Практические последствия и будущие применения
Признавая, что и последовательности, и структуры предлагают ценную информацию, команда разработала комбинированный подход, не только улучшивший надежность ветвей дерева, но и помогший различить правильные и неправильные связи.
«Это сродни тому, что два свидетеля описывают событие с разных точек зрения», — объясняет доктор Лейла Мансури, соавтор исследования. «Каждая дает уникальные детали, но вместе они дают более полную и более точную информацию».
Одним из практических примеров, когда комбинированный подход может оказать значительное влияние, является понимание взаимосвязей между киназами в геноме человека. Киназы – это белки, участвующие во многих различных важных клеточных функциях.
"Геном большинства млекопитающих, в том числе человека, содержит около 500 протеинкиназ, регулирующих большинство аспектов нашей биологии", - говорит д-р Нотредам. «Эти киназы являются основными мишенями для лечения рака, например таких препаратов, как иматиниб для людей или тоцераниб для собак».
Человеческие киназы возникли путем дублирования, которое происходило в течение последнего миллиарда лет.
Этот огромный временной масштаб невероятно усложняет построение точных генных деревьев, показывающих, как все эти киназы связаны. «Однако, как бы несовершенно оно ни было, эволюционное дерево киназы широко используется для понимания того, как оно взаимодействует с другими лекарствами. Усовершенствование этого дерева или улучшение деревьев других важных семейств белков было бы важным прогрессом для здоровья человека», – добавляет д-р Нотредам.
Расширение полезности эволюционных деревьев
Потенциальное применение работы выходит за рамки рака.

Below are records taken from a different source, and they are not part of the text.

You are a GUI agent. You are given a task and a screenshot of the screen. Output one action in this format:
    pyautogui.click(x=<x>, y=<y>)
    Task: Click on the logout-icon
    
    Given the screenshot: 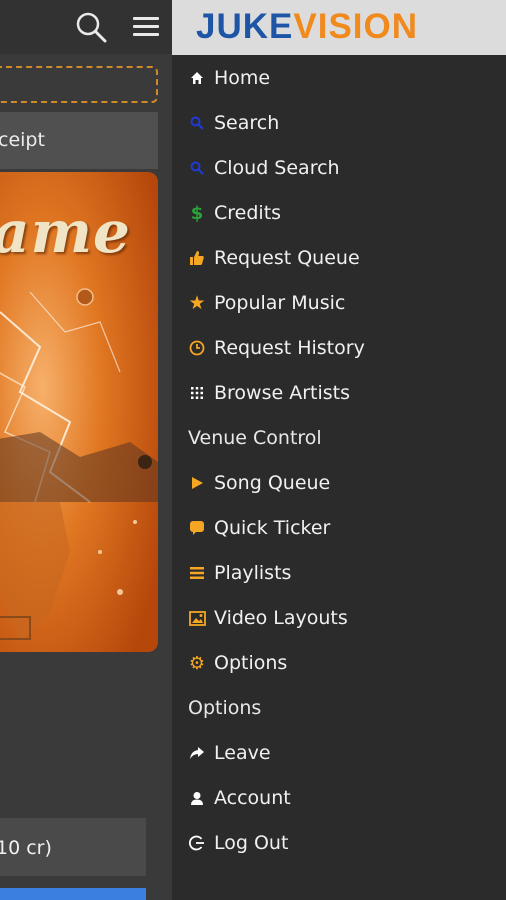 What is the action you would take?
    pyautogui.click(x=197, y=843)
    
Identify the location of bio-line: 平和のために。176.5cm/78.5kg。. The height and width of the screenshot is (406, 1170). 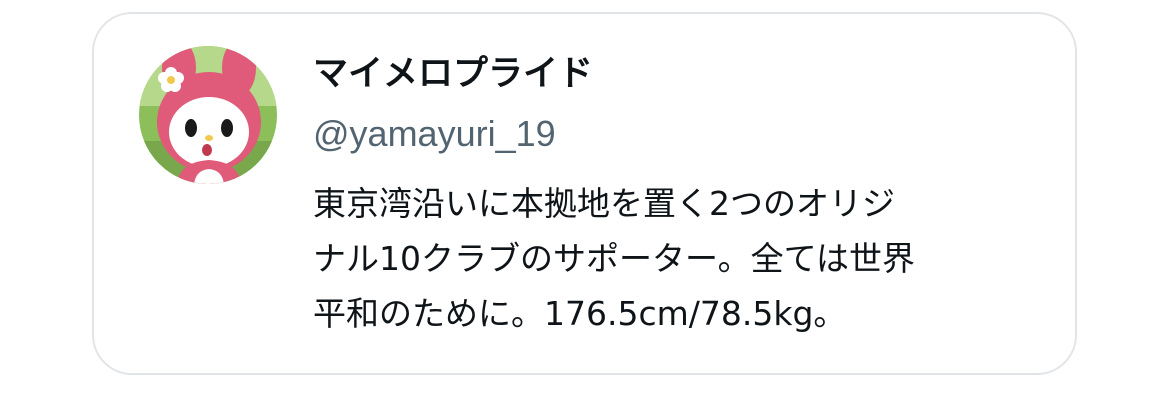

Использование подхода к созданию более точных эволюционных деревьев может также улучшить наше понимание того, как развиваются болезни в более общем плане, способствуя разработке вакцин и методов лечения. Они могут помочь пролить свет на происхождение сложных признаков, управлять открытием новых ферментов для биотехнологии и даже помочь отследить распространение видов в ответ на изменение климата.